Administrative Headquarters 2F conference room

RIKEN Wako campus

2-1 Hirosawa, Wako, Saitama, Japan
Contributed Oral Topic6-1

Speaker

Marco Calviani (CERN)

Description

Two 6-tonne beam dumps, each constituted by a graphite core encapsulated in a high-strength stainless-steel vessel, are employed to absorb the energy of the two Large Hadron Collider (LHC) intense 7 TeV/c proton beams during operation of the accelerator.

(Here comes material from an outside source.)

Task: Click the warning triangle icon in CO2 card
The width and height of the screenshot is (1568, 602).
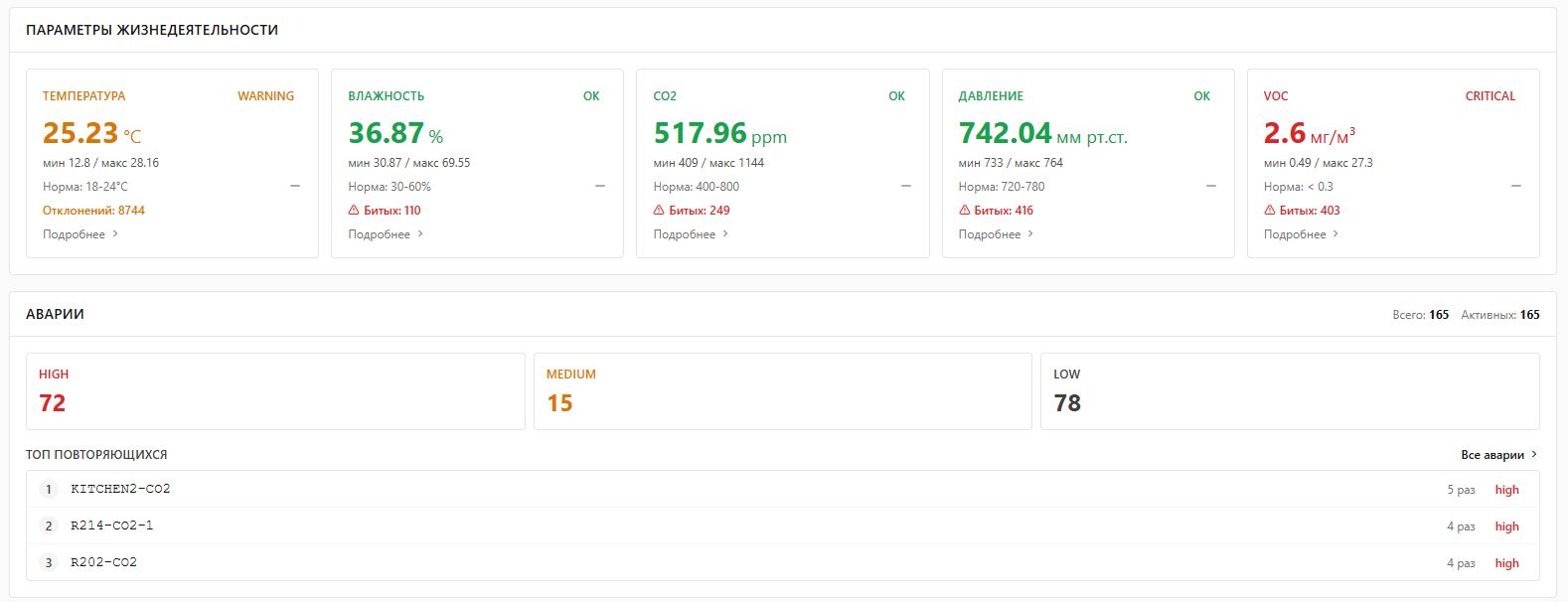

The beam dumps were initially conceived to repeatedly absorb up to around 300 MJ/dump. This has increased over the lifetime of the LHC as a result of upgrades to increase the physics reach of the machine. For the High Luminosity LHC (HL-LHC) era, the dumps will have to repeatedly absorb up to 700 MJ/dump, during beam extractions lasting 90 microseconds. Several upgrades and post-irradiation examination interventions have been carried out since the first installation of the dumps, including modifications of the outer vessel and supporting structure, along with improvements to online instrumentation. Major developments in simulation techniques have also been deployed in order to better understand the dynamics of the high-energy beam absorption and the resulting thermo-mechanical effects.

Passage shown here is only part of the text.